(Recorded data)

────────────────────

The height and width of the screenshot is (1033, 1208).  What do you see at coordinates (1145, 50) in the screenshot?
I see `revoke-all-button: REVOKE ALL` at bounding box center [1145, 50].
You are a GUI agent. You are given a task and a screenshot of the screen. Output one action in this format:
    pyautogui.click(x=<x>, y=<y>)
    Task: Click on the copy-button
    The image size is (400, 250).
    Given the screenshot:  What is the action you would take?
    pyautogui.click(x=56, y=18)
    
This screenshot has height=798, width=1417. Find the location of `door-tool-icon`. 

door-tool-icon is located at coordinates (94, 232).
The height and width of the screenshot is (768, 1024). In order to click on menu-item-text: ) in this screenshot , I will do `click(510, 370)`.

────────────────────

Problem description:
Put the lines above into a Markdown table with the columns "Row" and "Line", numbering each row and skipping blank lines.

Solution to the exercise:
| Row | Line |
|---|---|
| 1 | The height and width of the screenshot is (1033, 1208).  What do you see at coordinates (1145, 50) in the screenshot? |
| 2 | I see `revoke-all-button: REVOKE ALL` at bounding box center [1145, 50]. |
| 3 | You are a GUI agent. You are given a task and a screenshot of the screen. Output one action in this format: |
| 4 |     pyautogui.click(x=<x>, y=<y>) |
| 5 |     Task: Click on the copy-button |
| 6 |     The image size is (400, 250). |
| 7 |     Given the screenshot:  What is the action you would take? |
| 8 |     pyautogui.click(x=56, y=18) |
| 9 | This screenshot has height=798, width=1417. Find the location of `door-tool-icon`.  |
| 10 | door-tool-icon is located at coordinates (94, 232). |
| 11 | The height and width of the screenshot is (768, 1024). In order to click on menu-item-text: ) in this screenshot , I will do `click(510, 370)`. |